There are so many great books coming out this month—first novels and 60-something novels; books set in Berlin, Texas, and the Hamptons; books rife with horror, romance, and reflection. Here are a few to look out for.
Sojourn by Amit Chaudhuri (New York Review Books, Sept. 6): As in the fiction of Teju Cole, Chaudhuri’s narrator walks and thinks. An Indian writer who’s arrived in Berlin as a visiting professor, he ponders Kenzaburo Oe, who once stayed in the same flat where he’s been put up; he soaks up the city’s history. The book “grips the mind,” according to our starred review, which calls Chaudhuri “a masterful writer in his own subtle, thoughtful, demanding genre.”

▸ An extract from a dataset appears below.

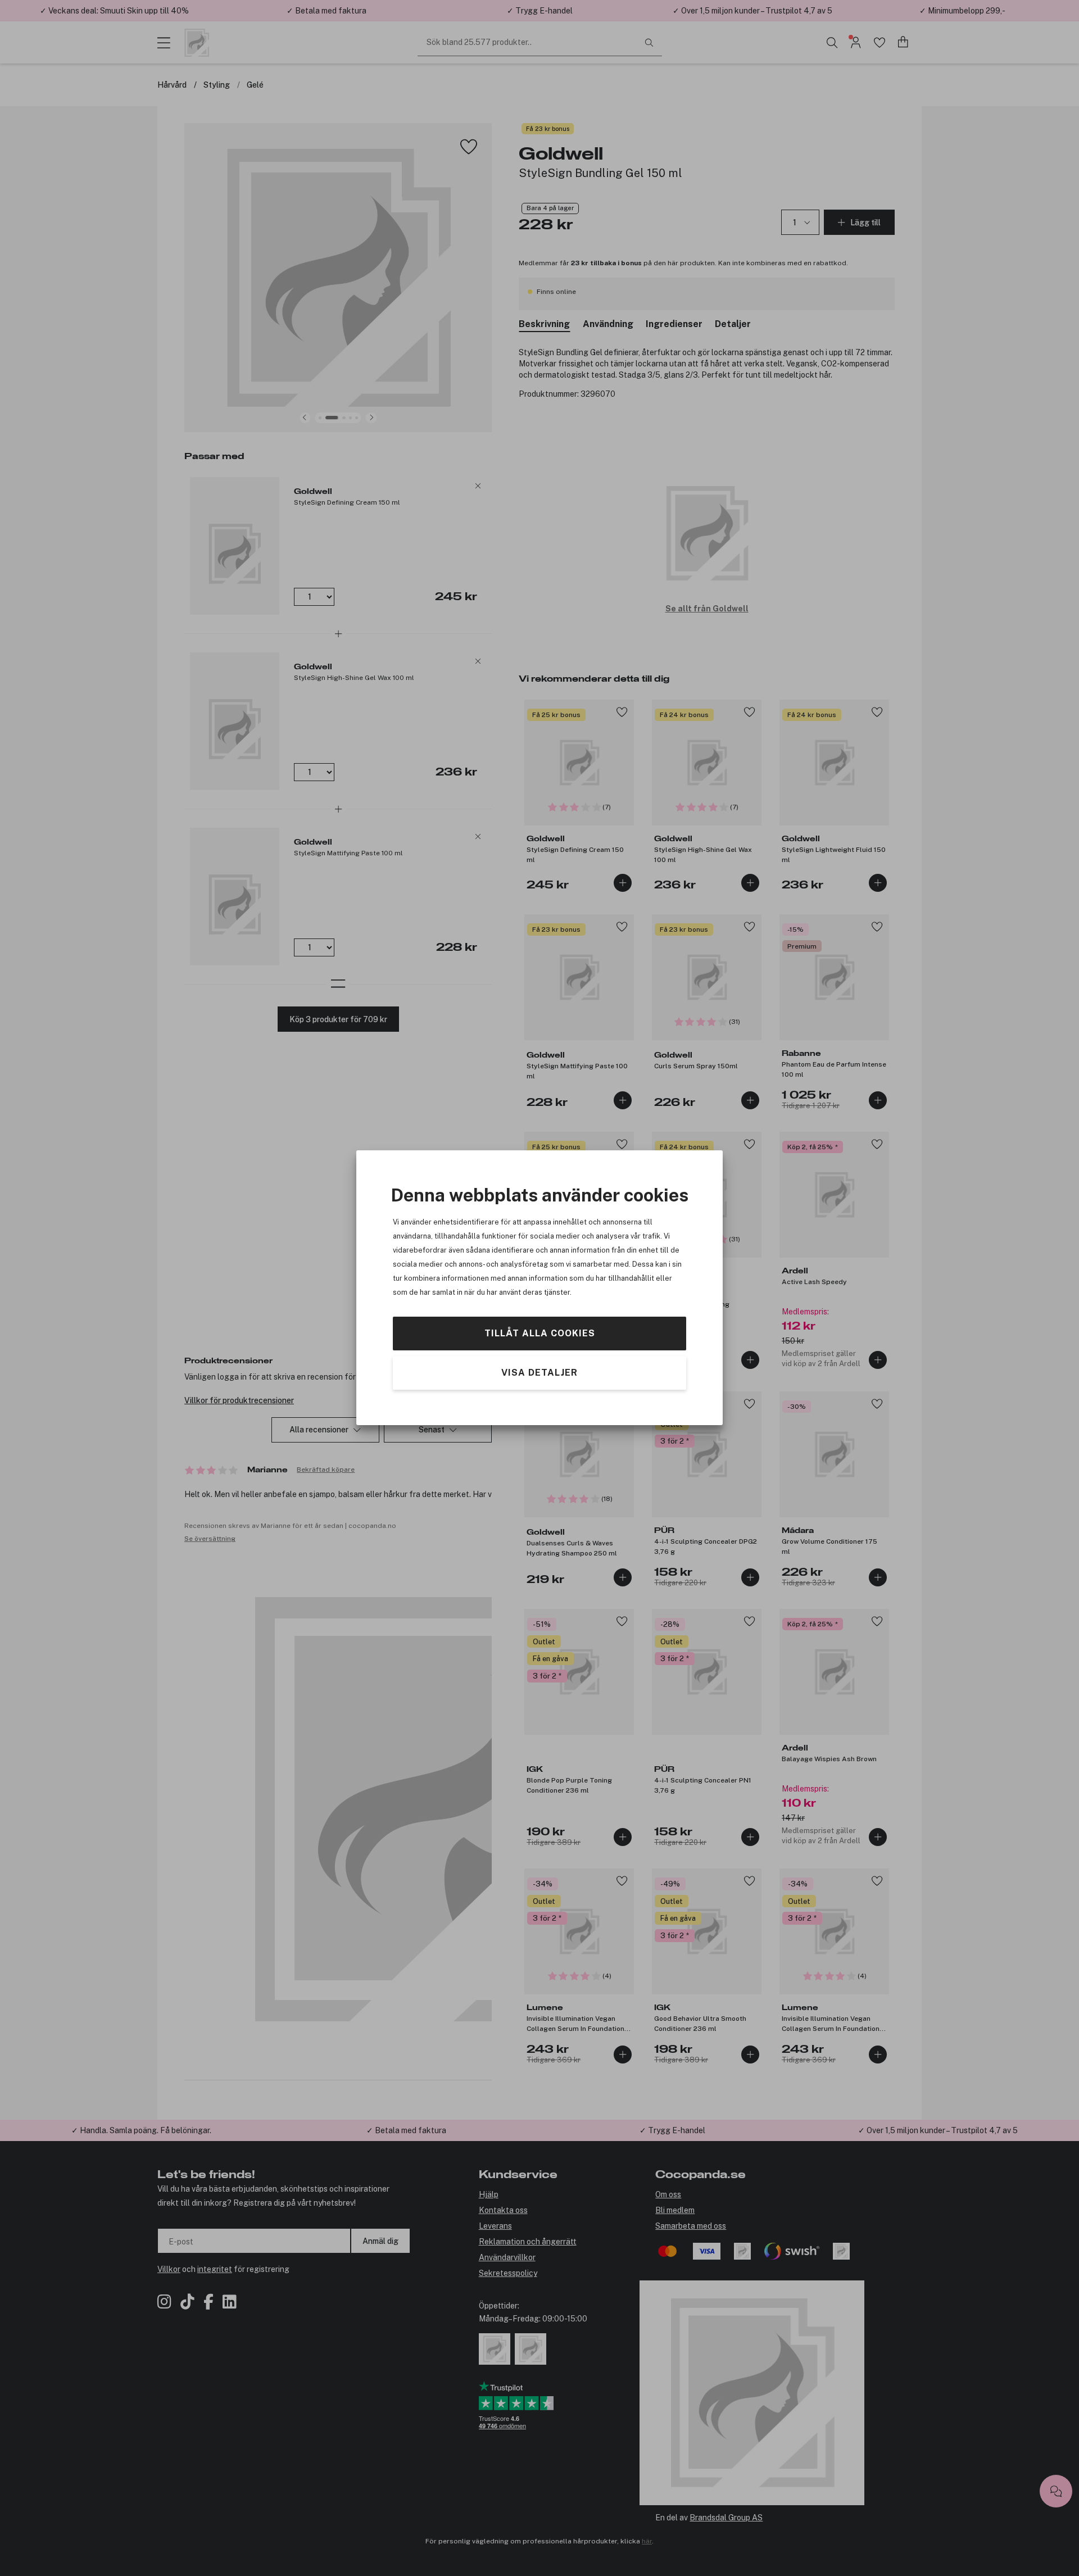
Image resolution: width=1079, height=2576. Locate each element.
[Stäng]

The Means by Amy Fusselman (Mariner, Sept. 6): Manhattan stay-at-home-mother Shelly Means wants a house in the Hamptons even if it’s made out of used shipping containers. All, of course, will not go smoothly. Our starred review says that with its “deadpan absurdity, pithy prose, and moral je ne sais quoi,” this book is “a trenchant comedy of class and the way we live now.”

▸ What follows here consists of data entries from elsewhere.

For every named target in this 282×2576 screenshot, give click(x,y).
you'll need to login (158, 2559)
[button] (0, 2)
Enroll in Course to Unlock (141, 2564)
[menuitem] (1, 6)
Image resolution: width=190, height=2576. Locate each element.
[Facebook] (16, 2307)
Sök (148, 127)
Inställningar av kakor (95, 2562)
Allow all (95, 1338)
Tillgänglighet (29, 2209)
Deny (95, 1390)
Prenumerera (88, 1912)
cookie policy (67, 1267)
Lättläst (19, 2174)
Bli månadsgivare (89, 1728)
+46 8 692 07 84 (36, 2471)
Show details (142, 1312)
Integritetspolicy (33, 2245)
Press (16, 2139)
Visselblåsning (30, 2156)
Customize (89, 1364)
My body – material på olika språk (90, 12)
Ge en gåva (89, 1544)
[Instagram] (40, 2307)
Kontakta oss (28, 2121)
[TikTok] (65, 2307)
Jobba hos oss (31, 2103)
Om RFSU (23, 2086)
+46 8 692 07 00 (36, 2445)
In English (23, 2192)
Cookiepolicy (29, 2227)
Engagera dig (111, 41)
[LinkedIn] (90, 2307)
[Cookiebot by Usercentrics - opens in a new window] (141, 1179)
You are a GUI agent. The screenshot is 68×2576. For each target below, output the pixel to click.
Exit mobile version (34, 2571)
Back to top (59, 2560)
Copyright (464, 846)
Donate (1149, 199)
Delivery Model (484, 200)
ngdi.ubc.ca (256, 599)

Fairy Tale by Stephen King (Scribner, Sept. 6): Maine teenager Charlie Reade befriends his neighbor Mr. Bowditch, who warns him away from the shed in his backyard: It’s “Narnia on the Penobscot,” as our starred review says, with “a whole bunch of people—well, sort of people, anyway—who’d like nothing better than to bring their special brand of evil up to our world’s surface.”

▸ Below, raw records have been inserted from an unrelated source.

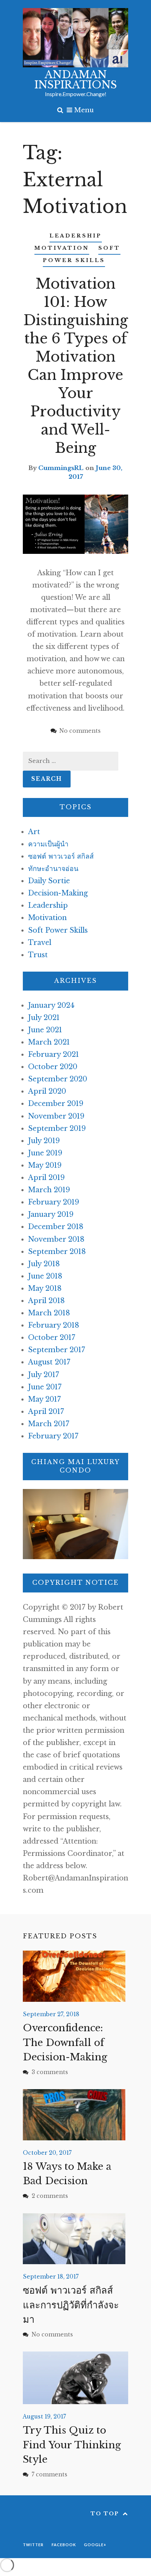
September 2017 (56, 1350)
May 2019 (44, 1165)
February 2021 (53, 1054)
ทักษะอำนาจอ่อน (53, 868)
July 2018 (44, 1264)
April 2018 (46, 1300)
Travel (39, 942)
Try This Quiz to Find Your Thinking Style (72, 2444)
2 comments (50, 2196)
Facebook (64, 2544)
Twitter (33, 2544)
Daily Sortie (49, 881)
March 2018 (49, 1313)
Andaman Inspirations (75, 80)
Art (34, 831)
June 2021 (45, 1030)
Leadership (76, 236)
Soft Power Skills (58, 930)
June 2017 (44, 1387)
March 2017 (48, 1424)
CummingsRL (61, 468)
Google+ (95, 2544)
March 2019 (49, 1190)
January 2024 (51, 1005)
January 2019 (50, 1214)
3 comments (50, 2072)
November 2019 (56, 1116)
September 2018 (57, 1251)
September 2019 (57, 1128)
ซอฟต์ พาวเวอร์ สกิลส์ (61, 856)
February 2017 (53, 1436)
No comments (52, 2334)
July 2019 (44, 1140)
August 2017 (49, 1362)
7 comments (49, 2474)
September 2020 (57, 1079)
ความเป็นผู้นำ (48, 844)
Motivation (61, 248)
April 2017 (46, 1411)
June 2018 (45, 1276)
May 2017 (44, 1399)
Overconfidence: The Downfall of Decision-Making (65, 2042)
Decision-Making (58, 893)
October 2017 (51, 1337)
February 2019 (53, 1202)
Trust (38, 955)
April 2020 (47, 1091)
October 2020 (52, 1066)
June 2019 (45, 1153)
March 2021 (49, 1042)
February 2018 (53, 1325)
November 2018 (56, 1239)
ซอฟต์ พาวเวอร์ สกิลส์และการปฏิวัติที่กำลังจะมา (71, 2305)
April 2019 (46, 1177)
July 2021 (44, 1017)
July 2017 (43, 1374)
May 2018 (44, 1288)
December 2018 (55, 1226)
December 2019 (55, 1103)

Act of Oblivion by Robert Harris (Harper, Sept. 13): For his latest thriller, Harris heads back to 17th-century England and New England as the fictional Richard Nayler tracks the real-life fugitives Edward Whalley and William Goffe, who helped plot the execution of King Charles I after the English civil war. Our starred review says, “The deeply researched story is the author's brilliant reimagining of real historical events, with sympathetic characters and a compelling plot.”
Canción by Eduardo Halfon; translated by Lisa Dillman and Daniel Hahn (Bellevue Literary Press, Sept. 20): Halfon’s last autobiographical novel, Mourning (2018), was a finalist for the Kirkus Prize; in his new book, his narrator—like the author, a Guatemalan Jew—attends a conference in Tokyo for Lebanese writers. “Another minimasterpiece by a master of the form,” according to our starred review.
The Old Place by Bobby Finger (Putnam, Sept. 20): Finger is the co-host of the witty microcelebrity podcast Who? Weekly, and his first novel couldn’t be more different: Set in the small town of Billington, Texas, it tells the story of unhappily retired math teacher Mary Alice Roth as she finds her way back into a friendship with her next-door neighbor, Ellie; their relationship had been strained since they both lost their sons, one after the other, just after the boys graduated from high school. “A surprising page-turner,” says our starred review. “Homey, funny, yet with dark corners of anger and grief.”
The Furrows by Namwali Serpell (Hogarth, Sept. 27): Serpell’s first novel, The Old Drift(2019), was a 592-page magical realist epic following four generations in Zambia. Her new book is shorter and more tightly focused on one character, Cassandra, whose brother drowned—or perhaps disappeared?—from a Delaware beach when she was 12 and he was 7. “If The Old Drift was an epic effort to outdo Marquez and Rushdie, this slippery yet admirably controlled novel aspires to outdo Toni Morrison, and it earns the comparison,” says our starred review. “Stylistically refreshing and emotionally intense, cementing Serpell’s place among the best writers going.”
Laurie Muchnick is the fiction editor.